Forming a bond

Welder training program was a selling point for Italian company

  •  | 
Print this page by James Heffernan
Article image
New welding program at Blue Ridge Community College.

When it comes to economic development outreach in the Shenandoah Valley, Blue Ridge Community College has a permanent seat at the table. Blue Ridge’s professional course offerings, licensure and certification programs, and custom training for businesses are designed to help meet the workforce needs of a variety of prospective employers.

“For companies looking at a particular region, workforce is often their No. 1 concern,” says BRCC President John Downey, a member of the board of directors of the Shenandoah Valley Partnership. “We have a history of working with companies to start programs that meet specific industry needs.”

In the case of Provides Metal­meccanica, an Italian manufacturer and supplier of heat exchangers for HVAC companies worldwide, Blue Ridge’s new 4,000-square-foot welding center, which opened in March off Interstate 81 in Mount Crawford, helped the company recruit workers for its first U.S. operation, in Augusta County.

“Welding is a huge need for this company,” says Amanda Glover, director of economic development in Augusta County. “Provides will be looking for ASME-certified welders — not just entry-level welders, but those who either have certification already or can easily get that certification. That’s very important to them.” (ASME, which was founded as the American Society of Mechanical Engineers, is a New York-based standards organization.)

The college’s noncredit welding program offers courses in basic welding, intermediate welding and pipe welding and prepares graduates to earn industry certification. In response to the needs of Provides as well as a growing number of companies in the area, the BRCC welding center has added instructors and is offering additional sections of courses. Classes are taught twice a week in the morning, afternoon and evening. At any one time, there are approximately 60 people enrolled in the program.

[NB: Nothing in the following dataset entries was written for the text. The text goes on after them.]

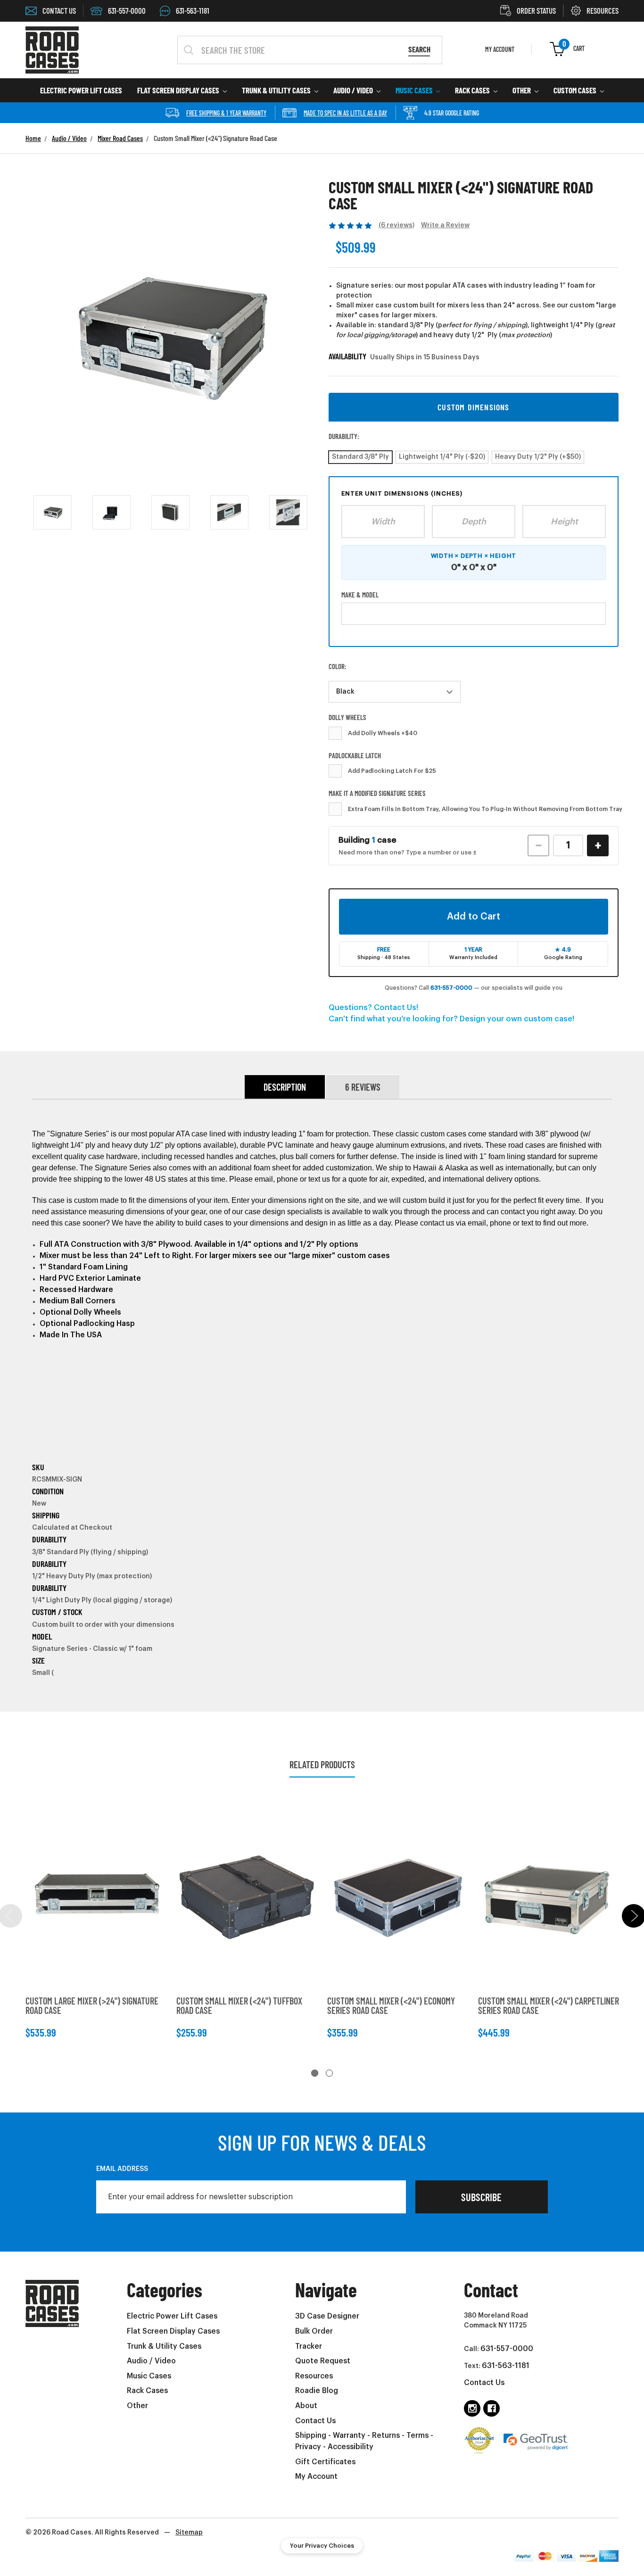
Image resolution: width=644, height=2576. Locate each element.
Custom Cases (575, 90)
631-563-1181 (192, 10)
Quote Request (322, 2361)
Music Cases (415, 90)
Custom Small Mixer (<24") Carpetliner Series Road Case (548, 2005)
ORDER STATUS (536, 10)
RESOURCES (602, 10)
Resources (314, 2376)
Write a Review (445, 225)
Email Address (122, 2169)
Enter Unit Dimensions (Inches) (401, 493)
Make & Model (360, 594)
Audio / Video (353, 90)
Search (419, 49)
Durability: (344, 436)
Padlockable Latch (355, 755)
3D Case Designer (327, 2316)
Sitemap (189, 2532)
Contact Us (315, 2421)
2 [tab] (329, 2073)
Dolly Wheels (347, 717)
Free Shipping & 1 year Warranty (226, 113)
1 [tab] (314, 2073)
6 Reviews (362, 1087)
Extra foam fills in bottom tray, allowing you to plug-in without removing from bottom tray (485, 809)
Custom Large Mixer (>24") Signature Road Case (91, 2005)
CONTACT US (59, 10)
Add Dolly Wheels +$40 (382, 733)
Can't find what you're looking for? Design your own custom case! (451, 1019)
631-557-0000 (127, 10)
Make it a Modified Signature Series (377, 793)
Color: (338, 666)
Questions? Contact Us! (373, 1007)
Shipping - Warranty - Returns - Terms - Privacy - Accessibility (364, 2441)
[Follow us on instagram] (472, 2408)
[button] (474, 407)
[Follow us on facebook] (491, 2408)
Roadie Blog (316, 2390)
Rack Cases (473, 90)
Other (522, 90)
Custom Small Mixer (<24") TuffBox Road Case (239, 2005)
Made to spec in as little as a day (345, 113)
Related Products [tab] (322, 1764)
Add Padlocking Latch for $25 (392, 771)
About (306, 2406)
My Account (316, 2476)
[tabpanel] (96, 1923)
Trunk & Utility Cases (277, 90)
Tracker (308, 2346)
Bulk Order (314, 2331)
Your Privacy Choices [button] (322, 2546)
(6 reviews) (396, 225)
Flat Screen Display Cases (179, 90)
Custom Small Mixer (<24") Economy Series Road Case (391, 2005)
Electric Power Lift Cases (81, 90)
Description (285, 1087)
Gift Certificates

“We’re very fortunate in the valley in that our vocational centers, our colleges and other technical training programs all work very well together,” Downey says. “But despite having some excellent welding programs, companies looked to us to pick up where the others were leaving off.”

In conjunction with BRCC’s Advanced Manufacturing Center, which opened in 2011, Blue Ridge is supplying high-tech companies with the skilled workers they will need for the future. “We feel like between these two buildings we’ll be able to meet the needs of industry here in the valley for many years to come,” Downey says. “Students who are technically trained will be the ones to succeed.”

Provides originated in Italy in 1968 as a company that specialized in the production of metallic office furniture. Between 1973 and 1980, it also specialized in the construction of racks, aluminum telephone booths and stepladders, and finally, in the production of pressurized gas tanks. In 1991, the company branched into the air-conditioning sector, and five years later it designed and manufactured the first series of heat exchangers for HVAC systems. Provides has since  become a leader in the heat exchanger sector and expanded into China.

Another factor that led to Provides’ decision to locate in Augusta County was the opportunity to share space with one of its customers, Daikin Applied. The two companies will co-locate in a 40,000-square-foot facility in Verona. “Daikin made this project very easy,” Glover says. “It’s a great example of a private company and the public sector working together with economic development.”

Location was also a selling point. “Being in Verona, at the intersection of Interstates 81 and 64, they’ll be able to get their products to market quickly, whether they want to go north-south or east-west,” Glover said. “That’s a huge advantage.”

In addition, county officials have spent a lot of time connecting Provides with local service providers, including banking, payroll companies and information technology firms — “the whole range of things they need to get up and running,” Glover said.

The deal with Provides — which recently incorporated in Virginia as Provides U.S. Inc. — was largely finalized in November, although Glover said there is still a lot to be done on site in terms of converting the space and completing the initial round of new hires. Provides is expected to begin operating locally in the spring.

“Daikin Applied and Augusta County have worked hard to provide a smooth landing for Provides,” says Larry Willis, chairman of the county Board of Supervisors, “and we look forward to supporting the company’s growth in the years to come.”